Records provided:

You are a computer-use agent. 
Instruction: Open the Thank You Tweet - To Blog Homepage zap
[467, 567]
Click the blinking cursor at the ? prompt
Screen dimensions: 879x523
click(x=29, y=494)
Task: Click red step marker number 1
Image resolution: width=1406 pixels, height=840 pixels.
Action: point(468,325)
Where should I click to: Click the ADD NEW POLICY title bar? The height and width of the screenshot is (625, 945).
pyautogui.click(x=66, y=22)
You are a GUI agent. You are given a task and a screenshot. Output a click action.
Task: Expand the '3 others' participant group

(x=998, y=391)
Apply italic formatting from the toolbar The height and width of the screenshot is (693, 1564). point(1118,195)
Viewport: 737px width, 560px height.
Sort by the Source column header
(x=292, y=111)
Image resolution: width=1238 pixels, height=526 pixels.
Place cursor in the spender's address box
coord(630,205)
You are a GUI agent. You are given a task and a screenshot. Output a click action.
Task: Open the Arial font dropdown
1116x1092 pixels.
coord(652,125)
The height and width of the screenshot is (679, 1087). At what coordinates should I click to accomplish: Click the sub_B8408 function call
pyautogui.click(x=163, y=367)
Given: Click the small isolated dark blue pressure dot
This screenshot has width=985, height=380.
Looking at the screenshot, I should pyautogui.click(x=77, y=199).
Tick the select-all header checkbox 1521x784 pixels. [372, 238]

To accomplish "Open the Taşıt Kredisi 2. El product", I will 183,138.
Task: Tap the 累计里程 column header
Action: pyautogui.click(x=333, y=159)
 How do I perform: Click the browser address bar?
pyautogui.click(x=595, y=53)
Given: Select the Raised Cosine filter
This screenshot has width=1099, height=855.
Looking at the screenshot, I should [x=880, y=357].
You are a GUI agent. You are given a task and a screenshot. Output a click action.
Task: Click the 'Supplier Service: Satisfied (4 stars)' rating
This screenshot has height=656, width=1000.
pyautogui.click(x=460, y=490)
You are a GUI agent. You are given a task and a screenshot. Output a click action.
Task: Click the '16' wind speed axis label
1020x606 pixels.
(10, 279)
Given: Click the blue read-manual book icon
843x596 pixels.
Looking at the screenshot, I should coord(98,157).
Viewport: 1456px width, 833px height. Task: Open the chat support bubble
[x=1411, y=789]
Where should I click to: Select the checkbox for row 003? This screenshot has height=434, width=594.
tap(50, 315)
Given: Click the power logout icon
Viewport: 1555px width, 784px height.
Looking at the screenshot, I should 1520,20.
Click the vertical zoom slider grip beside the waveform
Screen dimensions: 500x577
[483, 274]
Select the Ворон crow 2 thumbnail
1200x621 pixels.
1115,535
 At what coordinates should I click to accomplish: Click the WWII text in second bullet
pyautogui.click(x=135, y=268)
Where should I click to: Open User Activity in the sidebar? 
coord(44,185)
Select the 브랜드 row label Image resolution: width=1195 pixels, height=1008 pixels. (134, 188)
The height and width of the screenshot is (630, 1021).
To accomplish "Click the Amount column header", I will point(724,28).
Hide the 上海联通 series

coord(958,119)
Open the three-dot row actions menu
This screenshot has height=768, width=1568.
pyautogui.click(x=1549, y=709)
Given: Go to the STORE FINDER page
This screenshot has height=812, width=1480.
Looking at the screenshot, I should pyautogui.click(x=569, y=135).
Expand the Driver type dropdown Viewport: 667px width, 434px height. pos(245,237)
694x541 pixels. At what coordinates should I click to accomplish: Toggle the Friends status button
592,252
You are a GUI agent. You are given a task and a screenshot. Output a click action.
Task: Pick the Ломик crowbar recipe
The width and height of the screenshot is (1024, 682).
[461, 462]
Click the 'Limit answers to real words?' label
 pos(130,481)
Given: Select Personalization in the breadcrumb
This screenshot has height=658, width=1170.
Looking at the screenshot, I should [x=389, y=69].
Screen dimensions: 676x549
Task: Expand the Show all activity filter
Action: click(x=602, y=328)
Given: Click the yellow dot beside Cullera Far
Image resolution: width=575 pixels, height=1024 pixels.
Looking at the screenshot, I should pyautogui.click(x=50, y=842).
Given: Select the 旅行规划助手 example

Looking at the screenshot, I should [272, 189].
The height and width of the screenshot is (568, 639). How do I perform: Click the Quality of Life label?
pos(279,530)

What you are asked to do:
Work out how many lines of the data hold the string "dropdown". Reply with that number alone.

Solution to this task:
2